= Beginning of Section =
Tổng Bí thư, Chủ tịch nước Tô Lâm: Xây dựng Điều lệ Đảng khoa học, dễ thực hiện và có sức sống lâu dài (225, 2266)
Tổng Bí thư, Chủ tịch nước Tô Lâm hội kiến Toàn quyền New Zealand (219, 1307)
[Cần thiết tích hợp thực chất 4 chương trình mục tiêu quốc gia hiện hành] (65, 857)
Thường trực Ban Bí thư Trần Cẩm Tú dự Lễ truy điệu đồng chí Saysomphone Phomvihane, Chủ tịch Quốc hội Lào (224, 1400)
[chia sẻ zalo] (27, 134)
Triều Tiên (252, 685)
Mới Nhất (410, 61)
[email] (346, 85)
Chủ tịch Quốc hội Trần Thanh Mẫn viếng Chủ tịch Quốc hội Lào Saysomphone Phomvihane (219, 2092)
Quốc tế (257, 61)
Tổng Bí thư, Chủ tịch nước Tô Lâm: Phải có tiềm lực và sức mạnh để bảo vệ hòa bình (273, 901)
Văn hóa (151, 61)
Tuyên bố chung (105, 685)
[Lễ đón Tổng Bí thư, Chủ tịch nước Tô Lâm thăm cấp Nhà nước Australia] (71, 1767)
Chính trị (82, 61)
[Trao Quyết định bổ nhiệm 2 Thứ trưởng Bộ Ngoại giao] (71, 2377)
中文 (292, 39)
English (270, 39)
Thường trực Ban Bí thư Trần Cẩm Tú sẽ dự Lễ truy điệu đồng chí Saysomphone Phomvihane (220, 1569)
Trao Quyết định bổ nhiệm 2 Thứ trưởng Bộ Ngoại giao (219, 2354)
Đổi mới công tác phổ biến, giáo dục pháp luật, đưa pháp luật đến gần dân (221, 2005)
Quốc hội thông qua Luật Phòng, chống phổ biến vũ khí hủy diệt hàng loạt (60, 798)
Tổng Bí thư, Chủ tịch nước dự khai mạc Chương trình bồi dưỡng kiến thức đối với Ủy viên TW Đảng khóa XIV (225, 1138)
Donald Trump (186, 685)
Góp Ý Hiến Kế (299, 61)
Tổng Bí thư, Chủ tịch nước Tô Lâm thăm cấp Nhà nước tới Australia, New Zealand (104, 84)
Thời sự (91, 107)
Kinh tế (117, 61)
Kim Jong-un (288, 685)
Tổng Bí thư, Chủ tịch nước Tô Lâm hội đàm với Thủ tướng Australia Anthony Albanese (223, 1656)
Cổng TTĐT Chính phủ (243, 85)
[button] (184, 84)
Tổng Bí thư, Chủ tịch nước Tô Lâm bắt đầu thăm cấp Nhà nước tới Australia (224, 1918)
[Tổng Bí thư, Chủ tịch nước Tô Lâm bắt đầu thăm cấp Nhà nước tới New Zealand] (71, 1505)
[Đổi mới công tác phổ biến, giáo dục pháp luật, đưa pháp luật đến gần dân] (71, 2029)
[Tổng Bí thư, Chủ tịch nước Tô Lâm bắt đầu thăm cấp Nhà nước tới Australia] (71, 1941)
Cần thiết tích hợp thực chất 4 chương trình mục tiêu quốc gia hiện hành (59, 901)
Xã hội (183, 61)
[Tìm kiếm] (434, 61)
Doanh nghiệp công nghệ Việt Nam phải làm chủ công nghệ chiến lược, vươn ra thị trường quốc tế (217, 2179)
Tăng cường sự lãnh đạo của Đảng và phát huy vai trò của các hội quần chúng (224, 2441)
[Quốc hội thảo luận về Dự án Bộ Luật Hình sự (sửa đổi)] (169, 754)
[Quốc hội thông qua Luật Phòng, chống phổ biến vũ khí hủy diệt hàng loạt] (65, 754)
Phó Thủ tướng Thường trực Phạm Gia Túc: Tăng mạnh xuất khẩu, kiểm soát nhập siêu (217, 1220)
= End of Section =
**What you should do:**
Set down exactly, and only, the lines from the one containing "hành (59, 901)" to the final line of the data.

**Solution to the exercise:**
Cần thiết tích hợp thực chất 4 chương trình mục tiêu quốc gia hiện hành (59, 901)
Xã hội (183, 61)
[Tìm kiếm] (434, 61)
Doanh nghiệp công nghệ Việt Nam phải làm chủ công nghệ chiến lược, vươn ra thị trường quốc tế (217, 2179)
Tăng cường sự lãnh đạo của Đảng và phát huy vai trò của các hội quần chúng (224, 2441)
[Quốc hội thảo luận về Dự án Bộ Luật Hình sự (sửa đổi)] (169, 754)
[Quốc hội thông qua Luật Phòng, chống phổ biến vũ khí hủy diệt hàng loạt] (65, 754)
Phó Thủ tướng Thường trực Phạm Gia Túc: Tăng mạnh xuất khẩu, kiểm soát nhập siêu (217, 1220)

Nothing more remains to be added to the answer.